Three Mobile Apps That Can Help Students Search

Students might forget their lunches, their gym shoes, and their homework assignments when they leave their houses in the morning, but they never forget their mobile phones. We can help students put those mobile devices to good use through the use of mobile search apps.

Google Goggles is a free Android app that lets students take a picture of an object and then search for similar objects. In the search for similar objects Google will include links to the pages that host the pictures returned in the search. Google Goggles also works when students take pictures of passages of text. The image below outlines the type of searches that Google Goggles is best at conducting.

If you are an iPhone or iPad user the Google search app has a search-by-image option.
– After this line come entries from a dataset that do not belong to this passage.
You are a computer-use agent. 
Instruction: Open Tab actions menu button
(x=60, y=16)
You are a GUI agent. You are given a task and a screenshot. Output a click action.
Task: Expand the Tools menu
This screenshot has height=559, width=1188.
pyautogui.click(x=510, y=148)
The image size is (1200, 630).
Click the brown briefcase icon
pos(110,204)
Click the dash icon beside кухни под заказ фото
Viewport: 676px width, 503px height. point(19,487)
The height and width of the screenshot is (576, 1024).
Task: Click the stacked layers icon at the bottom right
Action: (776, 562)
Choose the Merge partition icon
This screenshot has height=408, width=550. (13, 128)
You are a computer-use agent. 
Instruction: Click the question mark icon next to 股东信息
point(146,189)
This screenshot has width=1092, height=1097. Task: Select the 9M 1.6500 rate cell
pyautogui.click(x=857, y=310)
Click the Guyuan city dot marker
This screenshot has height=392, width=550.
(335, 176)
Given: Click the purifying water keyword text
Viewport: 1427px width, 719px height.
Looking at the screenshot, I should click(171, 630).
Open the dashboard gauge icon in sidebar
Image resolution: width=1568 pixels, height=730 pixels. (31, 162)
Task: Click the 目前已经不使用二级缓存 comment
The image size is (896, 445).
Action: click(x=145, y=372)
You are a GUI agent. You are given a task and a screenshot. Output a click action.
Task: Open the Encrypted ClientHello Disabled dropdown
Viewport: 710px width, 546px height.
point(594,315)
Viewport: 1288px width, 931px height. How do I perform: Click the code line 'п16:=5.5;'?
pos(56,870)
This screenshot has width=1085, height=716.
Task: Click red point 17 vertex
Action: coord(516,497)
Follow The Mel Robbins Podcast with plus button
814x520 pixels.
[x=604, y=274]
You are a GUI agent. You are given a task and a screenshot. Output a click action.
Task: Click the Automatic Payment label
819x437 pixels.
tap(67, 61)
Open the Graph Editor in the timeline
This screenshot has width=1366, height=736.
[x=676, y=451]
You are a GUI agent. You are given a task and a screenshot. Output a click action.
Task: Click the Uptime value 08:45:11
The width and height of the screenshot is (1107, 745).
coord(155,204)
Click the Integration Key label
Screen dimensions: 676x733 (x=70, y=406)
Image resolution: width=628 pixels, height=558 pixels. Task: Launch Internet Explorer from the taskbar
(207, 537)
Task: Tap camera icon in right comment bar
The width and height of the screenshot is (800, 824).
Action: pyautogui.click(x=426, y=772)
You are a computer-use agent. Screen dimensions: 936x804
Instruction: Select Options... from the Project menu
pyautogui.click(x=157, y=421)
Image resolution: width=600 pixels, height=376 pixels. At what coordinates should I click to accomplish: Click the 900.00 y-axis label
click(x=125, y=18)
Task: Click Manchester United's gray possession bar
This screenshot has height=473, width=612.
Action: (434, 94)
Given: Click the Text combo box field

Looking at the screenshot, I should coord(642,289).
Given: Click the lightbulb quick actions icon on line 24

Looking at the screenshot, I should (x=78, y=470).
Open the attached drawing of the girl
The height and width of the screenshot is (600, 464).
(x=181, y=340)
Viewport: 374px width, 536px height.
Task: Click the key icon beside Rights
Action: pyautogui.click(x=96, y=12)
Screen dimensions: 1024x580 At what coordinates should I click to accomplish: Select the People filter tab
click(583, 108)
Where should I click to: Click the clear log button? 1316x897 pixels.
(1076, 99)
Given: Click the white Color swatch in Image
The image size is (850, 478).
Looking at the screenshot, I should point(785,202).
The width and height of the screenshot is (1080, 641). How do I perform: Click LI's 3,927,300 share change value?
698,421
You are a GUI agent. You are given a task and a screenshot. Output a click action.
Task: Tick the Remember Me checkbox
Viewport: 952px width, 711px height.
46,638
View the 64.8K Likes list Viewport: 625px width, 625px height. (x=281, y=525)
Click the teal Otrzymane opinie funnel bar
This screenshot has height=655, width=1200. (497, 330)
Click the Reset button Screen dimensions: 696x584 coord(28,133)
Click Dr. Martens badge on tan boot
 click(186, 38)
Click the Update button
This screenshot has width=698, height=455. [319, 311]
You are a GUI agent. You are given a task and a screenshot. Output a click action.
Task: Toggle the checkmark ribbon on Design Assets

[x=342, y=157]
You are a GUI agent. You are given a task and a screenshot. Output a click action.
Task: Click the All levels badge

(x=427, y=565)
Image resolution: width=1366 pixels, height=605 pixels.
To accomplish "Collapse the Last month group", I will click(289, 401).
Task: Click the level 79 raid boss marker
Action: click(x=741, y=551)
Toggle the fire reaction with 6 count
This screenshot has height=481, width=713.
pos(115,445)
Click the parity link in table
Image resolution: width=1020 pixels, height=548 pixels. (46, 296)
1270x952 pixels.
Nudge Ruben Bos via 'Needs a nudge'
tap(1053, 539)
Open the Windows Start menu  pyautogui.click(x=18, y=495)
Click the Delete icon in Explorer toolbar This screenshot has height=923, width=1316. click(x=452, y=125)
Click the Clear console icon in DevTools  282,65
Samantha Morra outline how to use it in this 2014 guest post.

As I featured last week, CamFind is a free Android and iPhone app that works in a manner similar to that of Google Goggles. CamFind is a free iOS and Android app that enables you to take a picture of any object and then instantly conduct a web search about it. For example, when I take a picture of my computer bag CamFind instantly starts to search for objects like it as well as web pages about computer bags. I've also used CamFind to take pictures of blocks of text and let CamFind then search for web articles related to the text in my picture.

Blippar is an augmented reality app available for iOS, Android, and Windows phones. Like the other apps in this list Blippar uses the image captured by your camera to search for related pictures and articles on the web. I have used this app the least of the three on this list, but I included it because Blippar does work on Windows devices and is developing an education-specific product.

QuizSlides is Closing Accounts - Use It or Lose It

QuizSlides is a service whose purpose is to help you build quizzes based upon your slides. I've been using the service off and on since 2012. This week the QuizSlides developers sent out an email in which they explained that they can no longer support "a high volume of concurrent users" outside of their university. To that end QuizSlides will cease support for concurrent use on August 1st. But if you haven't logged into your account at all by March 31st your account will be closed.

If you have been using QuizSlides and still want to use it for training purposes in a setting in which you will not have a high volume of concurrent quiz takers, QuizSlides will still offer QuizSlides Training. Again, log into your account keep this option active.

About QuizSlides:
QuizSlides allows you to upload PPT or PPTX files containing questions then add answer choices to create an instant-feedback quiz. The quiz can be set to allow students to try answers until they get the correct answer or the quiz can be set to allow only one try per question.